A Procuradoria-Geral da Fazenda Nacional publicou, em 1º de junho de 2026, o Edital nº 6/2026, que abre nova rodada de transação tributária para regularização de débitos inscritos em dívida ativa da União. O prazo para adesão vai até 30 de setembro de 2026, e as condições disponíveis abrangem quatro modalidades: transação por capacidade de pagamento, transação de débitos de difícil recuperação ou irrecuperáveis, transação de pequeno valor e transação de inscrições garantidas por seguro garantia ou carta fiança.


O que é a transação tributária

Para quem ainda não conhece o instrumento, vale uma explicação objetiva.

A transação tributária, regulamentada pela Lei nº 13.988/2020, é um mecanismo de negociação entre o contribuinte e a Fazenda Nacional que vai além do simples parcelamento convencional. Ela permite a concessão de descontos sobre multas e juros, entrada facilitada, prazo de pagamento estendido em até mais de 60 meses e prestação com valor mínimo diferenciado, tudo a partir de uma análise individualizada da capacidade de pagamento do devedor.


Diferentemente do parcelamento ordinário, a transação pressupõe concessões recíprocas e é calibrada conforme o grau de recuperabilidade do crédito o que, na prática, significa condições potencialmente mais favoráveis para quem possui dívidas classificadas como de difícil recuperação.


Impacto para as IES

Para as instituições de ensino superior privadas, esse cenário merece atenção especial. O setor educacional acumula, historicamente, passivos tributários relevantes. Entre esses destacam-se temas relacionados a contribuições previdenciárias, PIS/COFINS e obrigações acessórias. Frequentemente esses integram o contencioso administrativo e fiscal dessas entidades.


IES que operam sob regime de finalidade lucrativa e possuem débitos tributários inscritos em dívida ativa da União, podem se enquadrar diretamente nas modalidades do Edital nº 6/2026, especialmente na transação por capacidade de pagamento, que permite negociação com descontos proporcionais ao perfil financeiro da instituição. Já as IES de natureza beneficente ou filantrópica, reconhecidas e certificadas como entidades sem fins lucrativos, têm acesso a condições potencialmente ainda mais favoráveis no âmbito da transação de débitos de difícil recuperação.

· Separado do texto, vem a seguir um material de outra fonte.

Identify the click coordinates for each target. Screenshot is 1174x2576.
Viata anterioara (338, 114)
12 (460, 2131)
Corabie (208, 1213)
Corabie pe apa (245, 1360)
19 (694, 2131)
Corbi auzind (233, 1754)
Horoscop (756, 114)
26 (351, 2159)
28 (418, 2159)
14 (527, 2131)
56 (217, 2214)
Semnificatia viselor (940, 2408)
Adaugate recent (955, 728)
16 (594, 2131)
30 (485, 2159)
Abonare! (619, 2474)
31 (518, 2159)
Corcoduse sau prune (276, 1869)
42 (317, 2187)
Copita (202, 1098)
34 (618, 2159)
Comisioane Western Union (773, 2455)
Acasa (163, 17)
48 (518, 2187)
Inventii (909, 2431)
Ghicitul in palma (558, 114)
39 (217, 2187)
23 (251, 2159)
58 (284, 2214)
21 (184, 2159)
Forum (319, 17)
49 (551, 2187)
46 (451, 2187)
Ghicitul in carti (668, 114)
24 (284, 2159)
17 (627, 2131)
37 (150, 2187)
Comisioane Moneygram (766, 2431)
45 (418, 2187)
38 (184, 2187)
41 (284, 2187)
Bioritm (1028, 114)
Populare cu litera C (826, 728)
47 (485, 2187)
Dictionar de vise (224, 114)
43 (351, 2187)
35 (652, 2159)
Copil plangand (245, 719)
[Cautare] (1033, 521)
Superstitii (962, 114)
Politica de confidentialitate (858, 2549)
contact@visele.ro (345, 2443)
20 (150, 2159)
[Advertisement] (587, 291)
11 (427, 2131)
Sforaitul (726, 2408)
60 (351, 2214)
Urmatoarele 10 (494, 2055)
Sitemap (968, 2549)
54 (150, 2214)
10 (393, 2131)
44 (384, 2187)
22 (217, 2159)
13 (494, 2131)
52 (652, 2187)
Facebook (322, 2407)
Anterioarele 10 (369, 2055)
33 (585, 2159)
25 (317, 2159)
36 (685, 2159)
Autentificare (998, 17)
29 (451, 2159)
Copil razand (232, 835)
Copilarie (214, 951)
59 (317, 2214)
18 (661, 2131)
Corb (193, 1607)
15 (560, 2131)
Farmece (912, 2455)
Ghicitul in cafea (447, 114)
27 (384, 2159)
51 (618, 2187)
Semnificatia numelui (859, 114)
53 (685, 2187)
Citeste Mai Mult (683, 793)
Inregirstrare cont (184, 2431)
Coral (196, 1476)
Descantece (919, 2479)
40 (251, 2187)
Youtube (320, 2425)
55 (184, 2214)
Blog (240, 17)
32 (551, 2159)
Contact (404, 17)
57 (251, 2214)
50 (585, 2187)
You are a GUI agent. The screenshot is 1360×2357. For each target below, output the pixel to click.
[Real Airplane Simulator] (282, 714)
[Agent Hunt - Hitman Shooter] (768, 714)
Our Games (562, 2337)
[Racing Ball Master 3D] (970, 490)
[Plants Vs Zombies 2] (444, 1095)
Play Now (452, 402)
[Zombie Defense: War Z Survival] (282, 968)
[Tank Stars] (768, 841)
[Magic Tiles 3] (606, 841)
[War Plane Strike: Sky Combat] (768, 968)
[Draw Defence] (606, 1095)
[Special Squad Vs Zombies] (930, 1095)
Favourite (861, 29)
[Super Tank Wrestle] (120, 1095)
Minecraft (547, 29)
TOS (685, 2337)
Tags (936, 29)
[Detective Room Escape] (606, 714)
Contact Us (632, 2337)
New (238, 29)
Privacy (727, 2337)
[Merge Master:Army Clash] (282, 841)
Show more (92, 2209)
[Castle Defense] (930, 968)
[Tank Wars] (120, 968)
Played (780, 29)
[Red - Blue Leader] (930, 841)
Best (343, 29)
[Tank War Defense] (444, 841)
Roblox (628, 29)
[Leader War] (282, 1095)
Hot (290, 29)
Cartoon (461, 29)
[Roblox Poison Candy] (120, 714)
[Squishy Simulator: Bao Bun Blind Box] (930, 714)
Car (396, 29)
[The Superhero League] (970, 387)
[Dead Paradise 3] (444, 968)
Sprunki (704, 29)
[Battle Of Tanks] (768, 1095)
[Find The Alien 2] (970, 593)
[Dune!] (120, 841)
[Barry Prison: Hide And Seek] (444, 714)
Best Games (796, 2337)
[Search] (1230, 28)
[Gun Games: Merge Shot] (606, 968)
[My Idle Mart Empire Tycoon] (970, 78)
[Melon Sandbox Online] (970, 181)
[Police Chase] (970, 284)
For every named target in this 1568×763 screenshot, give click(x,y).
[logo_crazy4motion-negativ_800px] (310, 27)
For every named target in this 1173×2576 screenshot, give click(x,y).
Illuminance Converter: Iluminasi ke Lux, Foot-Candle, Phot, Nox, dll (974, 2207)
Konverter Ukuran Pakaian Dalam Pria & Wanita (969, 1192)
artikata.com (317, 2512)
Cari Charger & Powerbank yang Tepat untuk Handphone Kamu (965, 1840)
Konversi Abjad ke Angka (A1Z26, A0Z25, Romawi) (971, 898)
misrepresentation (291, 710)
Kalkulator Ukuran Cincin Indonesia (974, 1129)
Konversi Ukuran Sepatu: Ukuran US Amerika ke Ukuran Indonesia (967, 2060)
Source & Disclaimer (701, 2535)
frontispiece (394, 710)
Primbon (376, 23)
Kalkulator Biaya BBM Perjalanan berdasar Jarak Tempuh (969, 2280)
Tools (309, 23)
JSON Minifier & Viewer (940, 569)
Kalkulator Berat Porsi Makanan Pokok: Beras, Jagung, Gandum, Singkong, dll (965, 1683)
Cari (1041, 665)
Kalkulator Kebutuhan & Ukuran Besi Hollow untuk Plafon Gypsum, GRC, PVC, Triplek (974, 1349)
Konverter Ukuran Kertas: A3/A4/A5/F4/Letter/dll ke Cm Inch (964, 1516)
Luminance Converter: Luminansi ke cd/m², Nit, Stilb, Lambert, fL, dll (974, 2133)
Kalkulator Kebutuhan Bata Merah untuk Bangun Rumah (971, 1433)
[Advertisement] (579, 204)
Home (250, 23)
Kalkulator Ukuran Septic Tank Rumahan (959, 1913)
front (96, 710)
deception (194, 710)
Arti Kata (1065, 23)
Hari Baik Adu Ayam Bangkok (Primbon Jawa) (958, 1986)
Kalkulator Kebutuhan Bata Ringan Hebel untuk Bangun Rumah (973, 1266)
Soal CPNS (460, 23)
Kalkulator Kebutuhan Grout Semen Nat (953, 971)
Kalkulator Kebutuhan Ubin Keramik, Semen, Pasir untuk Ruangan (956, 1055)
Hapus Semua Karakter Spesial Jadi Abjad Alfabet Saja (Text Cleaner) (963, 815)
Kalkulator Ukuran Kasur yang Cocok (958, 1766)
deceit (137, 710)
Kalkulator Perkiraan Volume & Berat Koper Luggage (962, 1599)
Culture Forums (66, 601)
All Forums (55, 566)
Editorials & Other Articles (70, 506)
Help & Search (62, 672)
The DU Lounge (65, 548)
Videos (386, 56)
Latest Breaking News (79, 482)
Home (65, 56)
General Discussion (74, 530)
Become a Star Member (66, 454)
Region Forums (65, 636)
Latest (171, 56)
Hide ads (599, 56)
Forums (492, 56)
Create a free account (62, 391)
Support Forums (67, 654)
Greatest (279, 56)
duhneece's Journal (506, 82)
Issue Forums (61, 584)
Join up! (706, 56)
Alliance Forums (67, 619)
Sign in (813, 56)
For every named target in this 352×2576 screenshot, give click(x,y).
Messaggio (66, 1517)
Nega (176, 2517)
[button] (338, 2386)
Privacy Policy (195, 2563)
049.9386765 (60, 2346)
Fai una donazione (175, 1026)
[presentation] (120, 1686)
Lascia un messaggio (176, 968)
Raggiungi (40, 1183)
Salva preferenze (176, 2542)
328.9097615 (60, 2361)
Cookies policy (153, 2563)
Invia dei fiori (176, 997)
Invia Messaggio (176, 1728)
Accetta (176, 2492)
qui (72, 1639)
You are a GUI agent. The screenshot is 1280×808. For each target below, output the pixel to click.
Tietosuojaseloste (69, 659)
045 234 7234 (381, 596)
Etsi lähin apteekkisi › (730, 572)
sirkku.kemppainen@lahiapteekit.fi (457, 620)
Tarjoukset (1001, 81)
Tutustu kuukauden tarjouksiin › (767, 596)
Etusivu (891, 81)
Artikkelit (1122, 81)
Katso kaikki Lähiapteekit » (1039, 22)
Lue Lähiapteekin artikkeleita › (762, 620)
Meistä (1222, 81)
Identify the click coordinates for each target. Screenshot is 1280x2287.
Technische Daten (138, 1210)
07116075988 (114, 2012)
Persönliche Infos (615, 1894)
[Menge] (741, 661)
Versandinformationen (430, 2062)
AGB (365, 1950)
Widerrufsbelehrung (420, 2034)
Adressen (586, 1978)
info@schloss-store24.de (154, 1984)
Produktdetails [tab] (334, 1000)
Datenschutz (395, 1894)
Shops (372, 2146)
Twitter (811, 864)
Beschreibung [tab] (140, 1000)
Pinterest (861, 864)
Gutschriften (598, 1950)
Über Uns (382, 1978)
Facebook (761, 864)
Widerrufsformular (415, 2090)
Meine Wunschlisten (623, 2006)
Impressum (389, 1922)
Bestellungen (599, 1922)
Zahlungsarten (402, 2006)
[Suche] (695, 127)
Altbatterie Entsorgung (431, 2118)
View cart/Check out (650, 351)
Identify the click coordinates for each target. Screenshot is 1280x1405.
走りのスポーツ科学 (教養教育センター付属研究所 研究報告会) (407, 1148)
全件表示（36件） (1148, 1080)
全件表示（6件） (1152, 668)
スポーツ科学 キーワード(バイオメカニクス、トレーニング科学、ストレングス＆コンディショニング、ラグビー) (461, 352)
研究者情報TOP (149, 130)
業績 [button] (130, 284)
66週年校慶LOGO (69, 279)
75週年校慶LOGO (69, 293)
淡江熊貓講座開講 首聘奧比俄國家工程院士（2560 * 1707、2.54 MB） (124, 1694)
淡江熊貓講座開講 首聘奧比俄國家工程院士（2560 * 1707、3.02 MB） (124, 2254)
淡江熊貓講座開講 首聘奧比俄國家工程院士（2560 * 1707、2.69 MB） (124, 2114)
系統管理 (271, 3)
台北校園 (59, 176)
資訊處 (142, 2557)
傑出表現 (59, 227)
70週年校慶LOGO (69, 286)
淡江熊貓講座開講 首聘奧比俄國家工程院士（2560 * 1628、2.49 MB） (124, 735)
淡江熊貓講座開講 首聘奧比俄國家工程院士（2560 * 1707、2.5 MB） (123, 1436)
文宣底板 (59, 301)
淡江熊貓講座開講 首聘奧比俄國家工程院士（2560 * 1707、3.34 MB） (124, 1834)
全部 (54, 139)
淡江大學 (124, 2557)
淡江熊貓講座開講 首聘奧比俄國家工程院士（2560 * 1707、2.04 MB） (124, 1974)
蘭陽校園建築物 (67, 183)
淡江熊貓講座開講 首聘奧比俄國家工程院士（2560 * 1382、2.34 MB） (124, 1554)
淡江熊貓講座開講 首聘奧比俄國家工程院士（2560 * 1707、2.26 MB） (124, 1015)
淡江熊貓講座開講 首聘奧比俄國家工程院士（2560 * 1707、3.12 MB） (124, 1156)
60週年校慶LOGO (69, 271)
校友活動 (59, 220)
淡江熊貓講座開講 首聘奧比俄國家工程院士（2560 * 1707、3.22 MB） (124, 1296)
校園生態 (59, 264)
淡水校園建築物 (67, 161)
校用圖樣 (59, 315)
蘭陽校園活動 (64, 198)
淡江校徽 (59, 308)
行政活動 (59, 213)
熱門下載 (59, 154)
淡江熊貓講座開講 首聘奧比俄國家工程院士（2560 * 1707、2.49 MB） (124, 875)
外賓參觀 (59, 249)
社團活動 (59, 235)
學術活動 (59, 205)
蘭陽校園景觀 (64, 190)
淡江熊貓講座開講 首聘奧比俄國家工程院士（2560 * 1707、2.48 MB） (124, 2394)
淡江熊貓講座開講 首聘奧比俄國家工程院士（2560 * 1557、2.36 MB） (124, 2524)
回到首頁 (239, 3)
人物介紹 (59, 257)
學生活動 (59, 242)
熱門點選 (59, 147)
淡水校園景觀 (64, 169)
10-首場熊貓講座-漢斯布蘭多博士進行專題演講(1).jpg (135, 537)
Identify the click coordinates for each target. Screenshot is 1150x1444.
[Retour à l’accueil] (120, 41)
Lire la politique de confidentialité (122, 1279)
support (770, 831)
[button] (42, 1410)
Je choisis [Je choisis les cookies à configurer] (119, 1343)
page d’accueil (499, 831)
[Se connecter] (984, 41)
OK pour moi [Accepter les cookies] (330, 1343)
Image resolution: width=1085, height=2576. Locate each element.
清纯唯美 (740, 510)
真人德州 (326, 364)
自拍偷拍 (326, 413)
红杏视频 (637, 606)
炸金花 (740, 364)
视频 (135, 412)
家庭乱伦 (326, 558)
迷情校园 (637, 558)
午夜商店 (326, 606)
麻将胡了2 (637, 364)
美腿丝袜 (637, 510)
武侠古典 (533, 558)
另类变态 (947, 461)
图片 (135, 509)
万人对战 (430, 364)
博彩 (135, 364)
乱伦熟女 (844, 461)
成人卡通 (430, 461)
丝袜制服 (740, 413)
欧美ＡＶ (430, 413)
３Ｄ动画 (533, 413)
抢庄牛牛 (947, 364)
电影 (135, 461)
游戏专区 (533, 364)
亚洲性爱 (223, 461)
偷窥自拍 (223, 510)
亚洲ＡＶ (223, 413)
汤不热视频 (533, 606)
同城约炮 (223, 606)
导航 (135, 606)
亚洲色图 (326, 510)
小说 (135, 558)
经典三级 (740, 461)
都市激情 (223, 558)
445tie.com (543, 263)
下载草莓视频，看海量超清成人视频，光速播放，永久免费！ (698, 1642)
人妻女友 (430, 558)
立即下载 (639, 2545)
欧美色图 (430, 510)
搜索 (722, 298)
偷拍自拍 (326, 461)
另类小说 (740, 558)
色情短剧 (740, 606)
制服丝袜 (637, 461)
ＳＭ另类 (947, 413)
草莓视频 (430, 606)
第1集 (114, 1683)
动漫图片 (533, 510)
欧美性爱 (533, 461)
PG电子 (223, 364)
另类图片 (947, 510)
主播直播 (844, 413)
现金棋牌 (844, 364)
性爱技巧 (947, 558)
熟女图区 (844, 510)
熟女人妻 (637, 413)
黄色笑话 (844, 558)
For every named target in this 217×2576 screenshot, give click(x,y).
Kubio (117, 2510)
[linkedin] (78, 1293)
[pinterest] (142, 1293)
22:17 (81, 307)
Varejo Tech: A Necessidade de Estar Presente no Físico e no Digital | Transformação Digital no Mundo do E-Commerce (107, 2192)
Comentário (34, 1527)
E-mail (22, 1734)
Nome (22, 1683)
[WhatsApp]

Pontos de atenção antes da adesão

A adesão à transação, contudo, não é uma decisão a ser tomada sem análise prévia. É necessário mapear o universo de débitos inscritos, avaliar a classificação de recuperabilidade atribuída pela PGFN, verificar a viabilidade econômica das condições propostas e considerar eventuais impactos sobre discussões judiciais em curso.


A adesão implica, em regra, a confissão irrevogável dos débitos incluídos no acordo, o que pode comprometer teses defensivas que ainda não foram definitivamente julgadas.


O prazo de setembro de 2026 pode parecer distante, mas o processo de diagnóstico e estruturação de uma proposta de transação exige tempo e análise técnica apurada. Instituições que desejam aproveitar essa janela de regularização devem iniciar a análise com antecedência e com assessoria jurídica especializada.